Apps that record the screen must be allowed in macOS privacy settings. This also applies to browsers when you share your screen in a web app. If you want Apple’s deeper security write-up on privacy controls across macOS, this PDF is a straight-from-Apple reference: Apple platform security guide.

  1. Open Privacy Settings — Go to System Settings, then Privacy & Security.
  2. Open Screen Recording — Find Screen & System Audio Recording, then review the list of apps.
  3. Enable The App — Toggle on the app you’re using for recording or sharing.
  4. Quit And Reopen The App — Many apps need a full restart to pick up the change.

Restart The Recording Services

If permissions look fine and the toolbar appears, but the clip won’t start or stops right away, a restart often clears it.

  • Restart The MacBook — A restart refreshes the screen capture process and clears stuck background tasks.
  • Close Heavy Apps — Video editors, game launchers, and many browser tabs can push memory pressure high enough to break recording.
  • Free Up Disk Space — Screen recordings can be large. If storage is near full, the recording may fail to save.

Find, Trim, And Share Your Screen Recording

By default, macOS saves screen recordings to the desktop unless you choose a different folder in Options. As soon as you stop recording, a thumbnail appears in the corner for a moment. Click it if you want quick edits right away.

Locate The File Fast

  1. Check The Save Location — In the Screenshot toolbar, open Options and look under Save To.
  2. Use Spotlight — Press Command-Space and search for “Screen Recording” to surface recent files.
  3. Sort By Date — In Finder, switch to Recents and sort by Date Modified to spot the latest clip.

Trim The Start And End

A tight trim makes a tutorial feel polished. You can trim with QuickTime Player in seconds.

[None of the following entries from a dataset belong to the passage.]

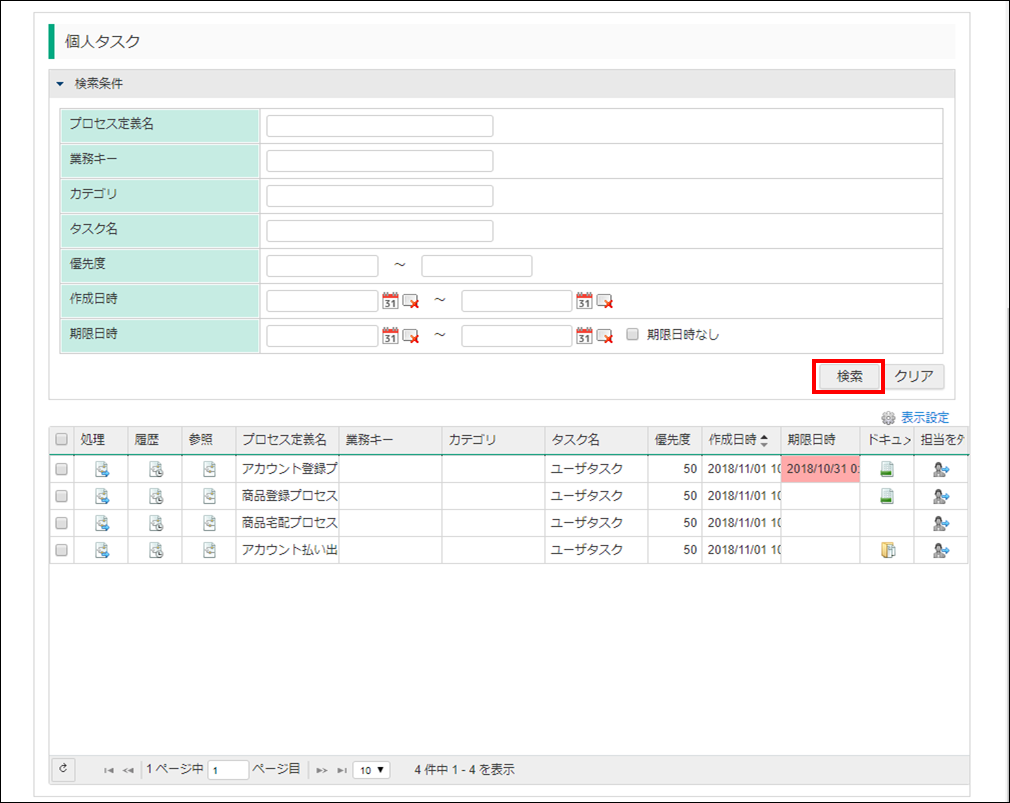This screenshot has width=1010, height=803.
Task: Open document icon in アカウント登録 row
Action: (x=886, y=469)
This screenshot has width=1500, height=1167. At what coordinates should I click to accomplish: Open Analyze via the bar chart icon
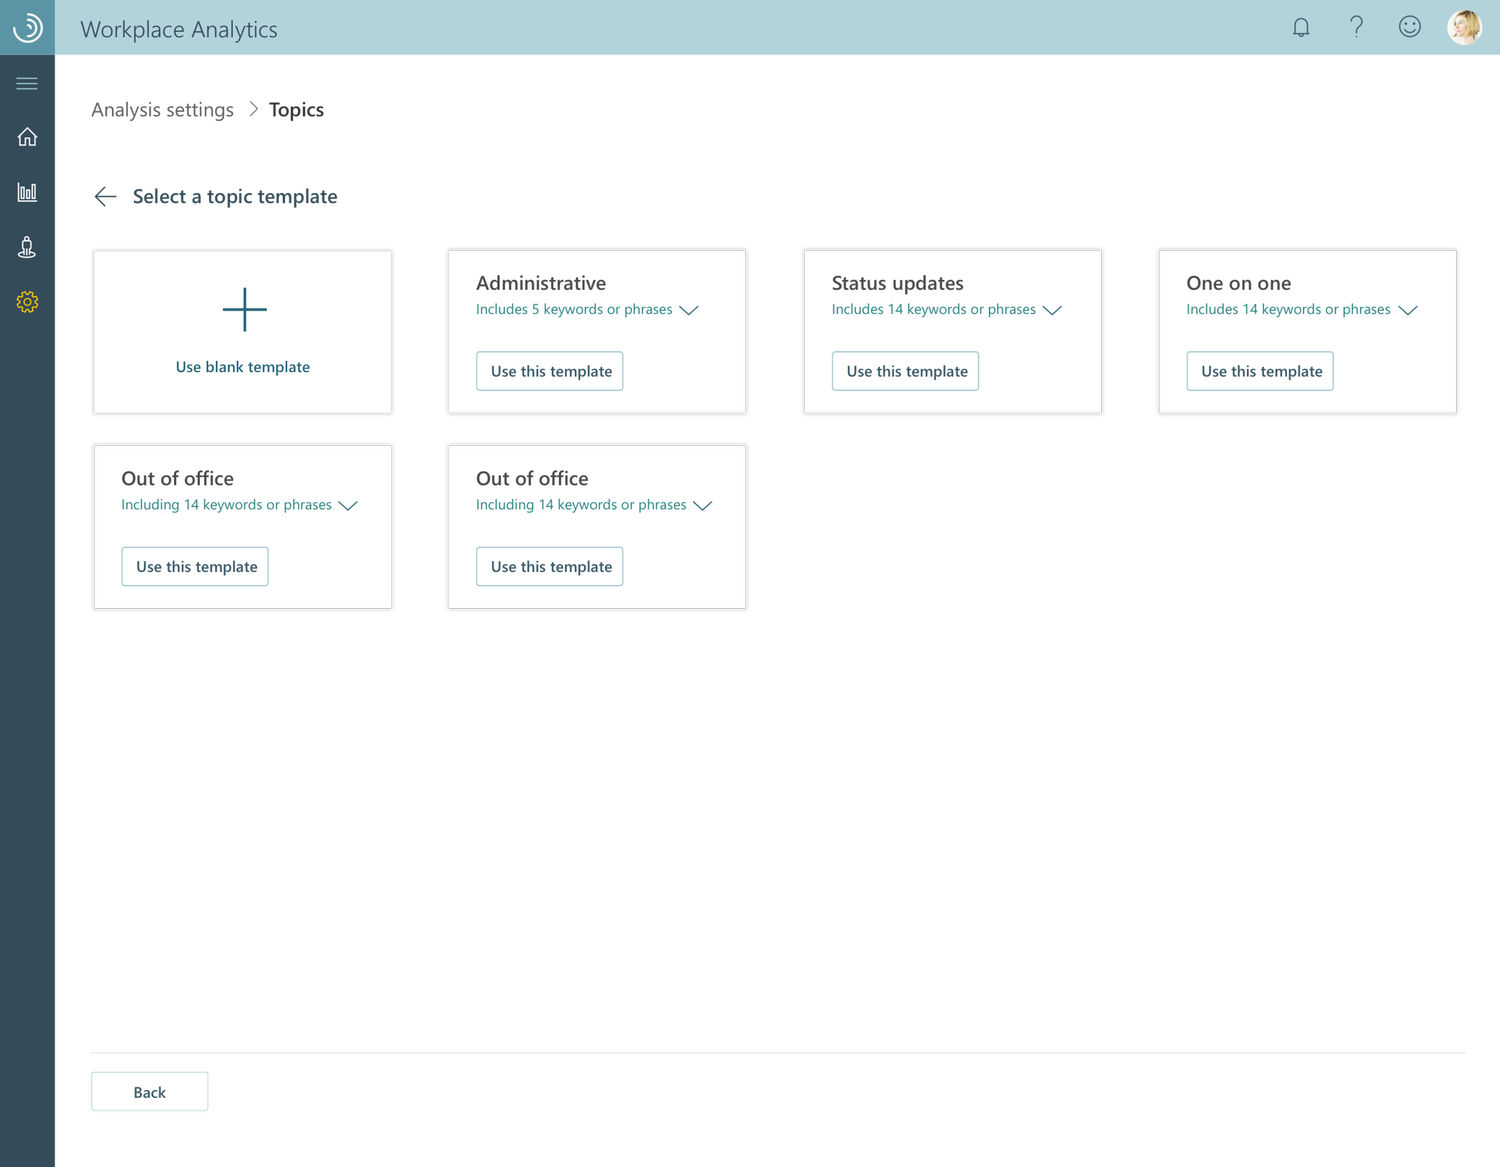[27, 192]
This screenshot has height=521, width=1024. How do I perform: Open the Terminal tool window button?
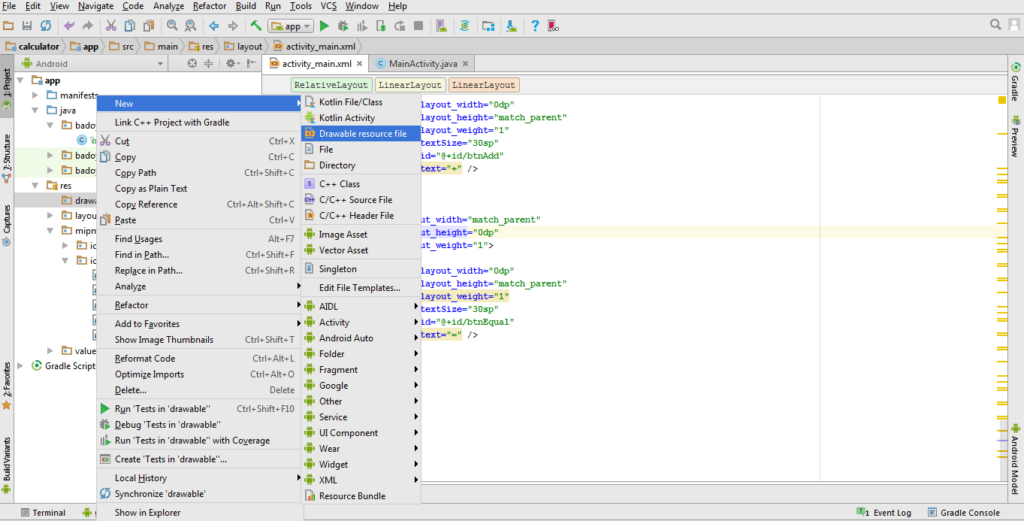tap(42, 513)
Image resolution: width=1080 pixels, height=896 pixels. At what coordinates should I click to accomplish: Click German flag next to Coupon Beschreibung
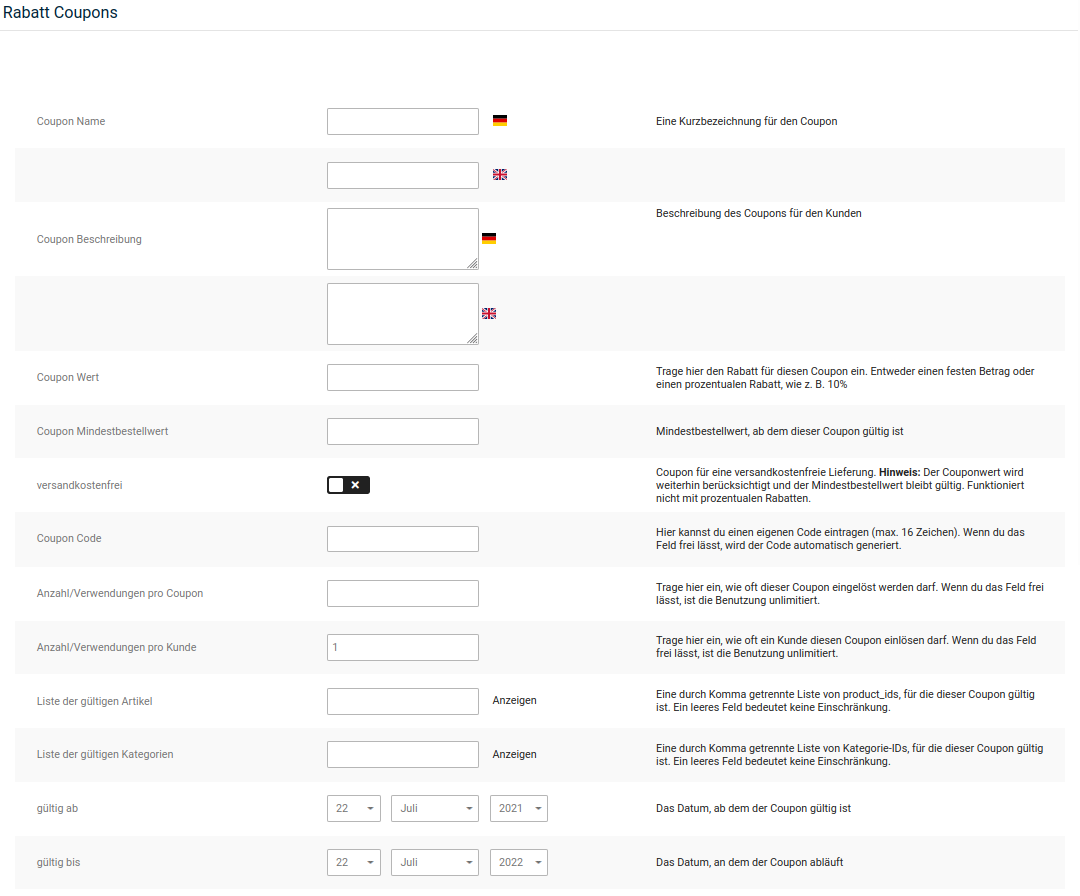489,239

  1. Open The Video In QuickTime — Double-click the file, or open it from QuickTime’s File menu.
  2. Choose Trim — In the menu bar, select Edit, then Trim.
  3. Drag The Handles — Pull the yellow trim handles to the start and end points you want.
  4. Save A Copy — Use File, then Save or Export As, so you don’t lose the uncut original.

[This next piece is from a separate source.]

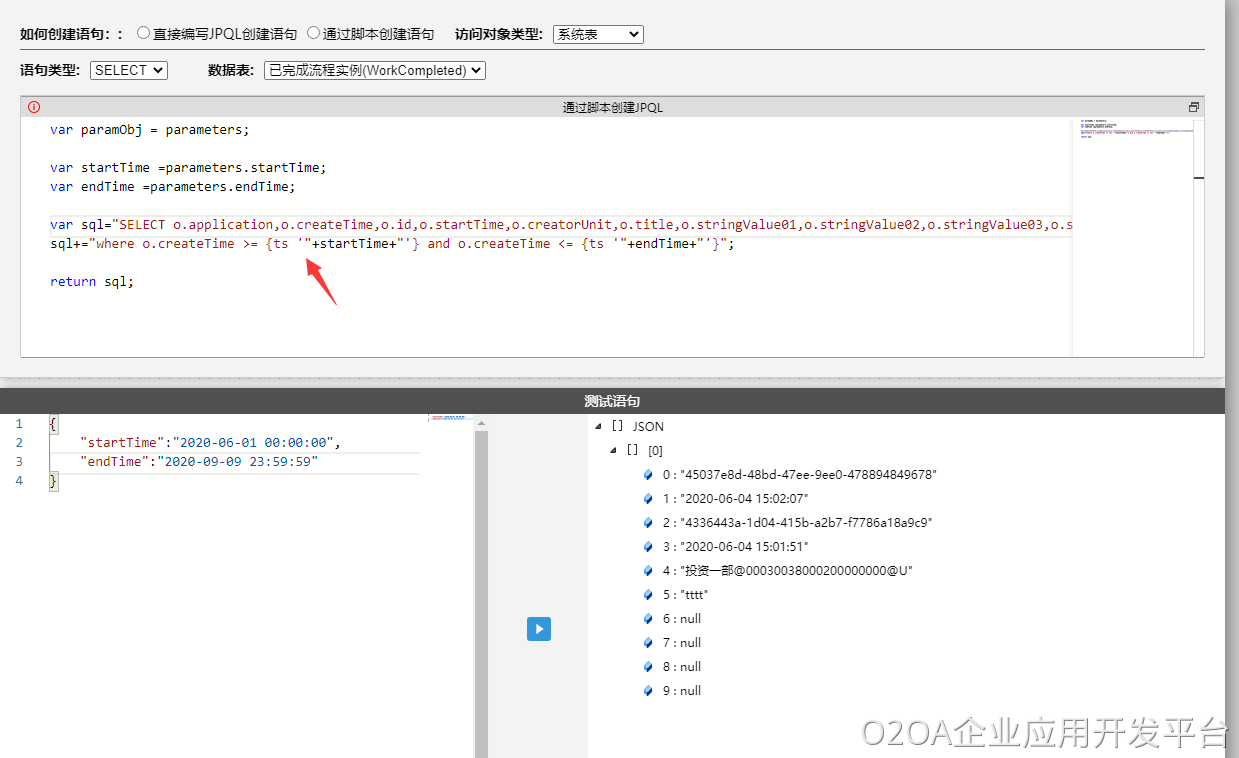Click the blue run test statement button
1239x758 pixels.
539,629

Send A Recording Without A Huge Attachment

Raw recordings can be too large for email. A quick export or a share link keeps things moving.

  • Export A Smaller Size — In QuickTime, use File, then Export As, and pick 1080p or 720p based on how much detail your clip needs.
  • Use AirDrop Nearby — AirDrop is fast for sharing to a phone or another Mac on the same Wi-Fi.
  • Upload To A Cloud Drive — A share link avoids attachment limits and keeps the file in one place for updates.

Record Cleaner Tutorials With Small Habits

You don’t need fancy editing to make a screen recording easy to watch. A few repeatable habits make the clip feel smooth.

  • Plan The Click Path — Do a silent run-through first so you know the exact menus you’ll open.
  • Use Full-Screen Mode Selectively — Full-screen apps look clean, but switching desktops mid-recording can distract. Stick to one space when you can.
  • Pause After Big Changes — Give the viewer a beat after opening a new window or settings panel.
  • Keep Text Readable — Increase app font size or zoom a bit before recording if the UI looks small.
  • Hide Notifications — Turn on Focus mode so banners don’t pop over the content you’re teaching.

Quick Checklist Before You Hit Record

If you only remember one part of this page, make it this list. It prevents the common “I recorded it, but it’s unusable” moment.

  1. Press Shift-Command-5 — Confirm the toolbar appears.
  2. Pick Entire Screen Or Portion — Choose the view that matches what you want the viewer to see.
  3. Set Options — Choose a save folder, set a timer, and select a microphone if you’ll talk.
  4. Do A 10-Second Test — Play it back and check audio, cursor movement, and readable text.
  5. Record The Real Take — Keep clicks slow, speak clearly, then stop with the menu bar button.
  6. Trim And Export — Cut dead air at the start and end, then export a size that shares easily.